Selon une étude sur la liberté de l'internet... (ARCHIVES AFP)

Selon une étude sur la liberté de l’internet menée par cette ONG de défense des droits dans 65 pays, 30 gouvernements ont manipulé internet en 2017 pour déformer l’information en ligne, contre 23 l’année précédente.

ARCHIVES AFP

Agence France-Presse

De plus en plus de pays suivent l’exemple de la Russie et de la Chine en manipulant les réseaux sociaux et en traquant les opposants sur internet, une grave menace pour la démocratie, s’est inquiétée mardi l’organisation Freedom House.
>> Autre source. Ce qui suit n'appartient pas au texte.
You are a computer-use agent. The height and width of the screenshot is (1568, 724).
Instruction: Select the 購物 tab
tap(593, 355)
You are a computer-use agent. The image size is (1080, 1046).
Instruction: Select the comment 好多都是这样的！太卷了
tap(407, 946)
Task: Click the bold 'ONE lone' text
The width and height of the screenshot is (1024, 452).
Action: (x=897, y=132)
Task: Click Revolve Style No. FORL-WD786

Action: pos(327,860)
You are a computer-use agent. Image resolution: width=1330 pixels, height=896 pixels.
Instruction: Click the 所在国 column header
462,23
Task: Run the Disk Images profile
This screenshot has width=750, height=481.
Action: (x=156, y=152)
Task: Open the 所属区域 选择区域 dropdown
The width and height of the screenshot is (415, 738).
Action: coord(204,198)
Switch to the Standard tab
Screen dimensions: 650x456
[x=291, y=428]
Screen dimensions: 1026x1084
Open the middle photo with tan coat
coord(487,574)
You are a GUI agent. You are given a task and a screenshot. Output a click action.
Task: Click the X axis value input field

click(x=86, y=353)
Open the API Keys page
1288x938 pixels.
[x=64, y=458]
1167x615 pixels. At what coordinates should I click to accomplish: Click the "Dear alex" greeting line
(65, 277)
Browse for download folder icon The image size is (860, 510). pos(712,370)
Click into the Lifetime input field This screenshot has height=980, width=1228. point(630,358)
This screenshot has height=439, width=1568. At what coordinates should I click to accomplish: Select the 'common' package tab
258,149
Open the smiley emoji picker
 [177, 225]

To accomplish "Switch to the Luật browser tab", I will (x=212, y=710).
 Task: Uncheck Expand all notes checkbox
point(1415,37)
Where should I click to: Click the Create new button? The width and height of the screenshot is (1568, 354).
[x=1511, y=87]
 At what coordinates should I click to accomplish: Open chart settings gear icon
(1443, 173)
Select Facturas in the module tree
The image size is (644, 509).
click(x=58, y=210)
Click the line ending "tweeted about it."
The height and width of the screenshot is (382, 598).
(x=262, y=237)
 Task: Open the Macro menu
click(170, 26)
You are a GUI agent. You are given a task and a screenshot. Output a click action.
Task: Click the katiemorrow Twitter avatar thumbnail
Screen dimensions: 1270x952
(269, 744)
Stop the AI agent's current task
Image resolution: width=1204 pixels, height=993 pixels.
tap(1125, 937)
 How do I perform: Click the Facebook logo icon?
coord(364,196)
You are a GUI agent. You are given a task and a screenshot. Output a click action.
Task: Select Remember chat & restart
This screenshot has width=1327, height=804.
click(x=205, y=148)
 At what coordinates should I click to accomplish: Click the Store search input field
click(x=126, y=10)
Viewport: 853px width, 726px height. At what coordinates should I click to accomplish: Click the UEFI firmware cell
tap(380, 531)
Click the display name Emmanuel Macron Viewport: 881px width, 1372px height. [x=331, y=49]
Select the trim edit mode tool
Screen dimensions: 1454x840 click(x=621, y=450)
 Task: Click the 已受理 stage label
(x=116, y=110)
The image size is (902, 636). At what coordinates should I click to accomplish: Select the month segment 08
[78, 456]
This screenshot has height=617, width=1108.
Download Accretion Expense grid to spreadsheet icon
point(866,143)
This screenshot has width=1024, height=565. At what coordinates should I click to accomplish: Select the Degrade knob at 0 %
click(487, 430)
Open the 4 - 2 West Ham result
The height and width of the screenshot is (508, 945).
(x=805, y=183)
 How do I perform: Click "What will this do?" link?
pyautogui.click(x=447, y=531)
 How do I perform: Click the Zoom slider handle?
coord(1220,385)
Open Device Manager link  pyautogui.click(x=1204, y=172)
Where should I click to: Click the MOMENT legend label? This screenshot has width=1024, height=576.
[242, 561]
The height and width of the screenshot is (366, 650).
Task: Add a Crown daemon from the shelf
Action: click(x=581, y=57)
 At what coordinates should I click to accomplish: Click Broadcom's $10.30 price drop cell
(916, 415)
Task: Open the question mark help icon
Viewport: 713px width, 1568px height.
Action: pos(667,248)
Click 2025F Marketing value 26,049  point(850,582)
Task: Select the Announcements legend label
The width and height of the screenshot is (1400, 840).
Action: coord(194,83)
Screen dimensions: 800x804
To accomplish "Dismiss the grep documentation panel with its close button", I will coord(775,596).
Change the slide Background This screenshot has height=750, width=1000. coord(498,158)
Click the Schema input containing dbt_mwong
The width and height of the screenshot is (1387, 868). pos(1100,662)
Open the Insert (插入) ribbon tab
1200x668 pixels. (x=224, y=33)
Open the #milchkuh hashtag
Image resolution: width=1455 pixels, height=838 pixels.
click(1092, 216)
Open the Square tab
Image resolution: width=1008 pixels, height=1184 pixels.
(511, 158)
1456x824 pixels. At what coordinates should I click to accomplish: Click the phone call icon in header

Selon une étude sur la liberté de l’internet menée par cette ONG de défense des droits dans 65 pays, 30 gouvernements ont manipulé internet en 2017 pour déformer l’information en ligne, contre 23 l’année précédente.

Ces manipulations incluent l’usage de commentateurs payés, de trolls, de «bots» – des comptes automatisés – ou de faux sites d’information selon ce rapport intitulé «Freedom on the Net» (Liberté sur internet).

Le rapport indique que ces tactiques de manipulation et de désinformation en ligne ont joué un rôle important dans les élections d’au moins 18 pays au cours de l’année écoulée, y compris aux États-Unis.

«L’usage de commentateurs rémunérés et de «bots» politiques pour diffuser la propagande gouvernementale a d’abord été développé par la Chine et la Russie, mais c’est maintenant un phénomène mondial», a expliqué Michael Abramowitz, le président de Freedom House.

Pour Sanja Kelly, directrice du projet «Freedom on the Net», ces manipulations sont souvent difficiles à détecter, «et plus difficiles à combattre que d’autres types de censure, comme le fait de bloquer certains sites web».

L’année 2017 marque selon l’organisation la septième année consécutive de déclin de la liberté sur internet.

Pour la troisième année, la Chine est classée en tête des pays qui manipulent internet, en raison d’un renforcement de la censure et de la lutte contre l’anonymat en ligne et de l’emprisonnement de dissidents s’exprimant sur le web.

Le rapport mentionne aux Philippines une «armée de claviers» dans laquelle les gens sont payés 10 dollars par jour pour donner l’impression d’un soutien généralisé à la politique de répression brutale du trafic de drogue; et l’utilisation par la Turquie de quelque 6000 personnes pour contrer les opposants au gouvernement sur les réseaux sociaux.

Accusée d’avoir cherché à influencer les élections aux États-Unis et en Europe, la Russie a quant à elle renforcé ses contrôles de l’internet dans le pays.

Les blogueurs qui attirent plus de 3000 visiteurs par jour doivent désormais s’enregistrer auprès du gouvernement russe et se conformer à la loi sur les médias de masse. Les moteurs de recherche ont interdiction de prendre en compte les pages internet provenant de sites non enregistrés.

Freedom House exprime également son inquiétude face aux restrictions croissantes sur les VPN – des réseaux privés virtuels qui permettent de contourner la censure – désormais en place dans 14 pays.

Les États-Unis ne sont pas épargnés, selon le rapport.

«Si l’environnement en ligne aux États-Unis est resté dynamique et diversifié, la prévalence de la désinformation et des contenus partisans a eu un impact significatif», indique le rapport, ajoutant que «les journalistes qui contestent les positions de Donald Trump ont été confrontés à un harcèlement en ligne de façon flagrante».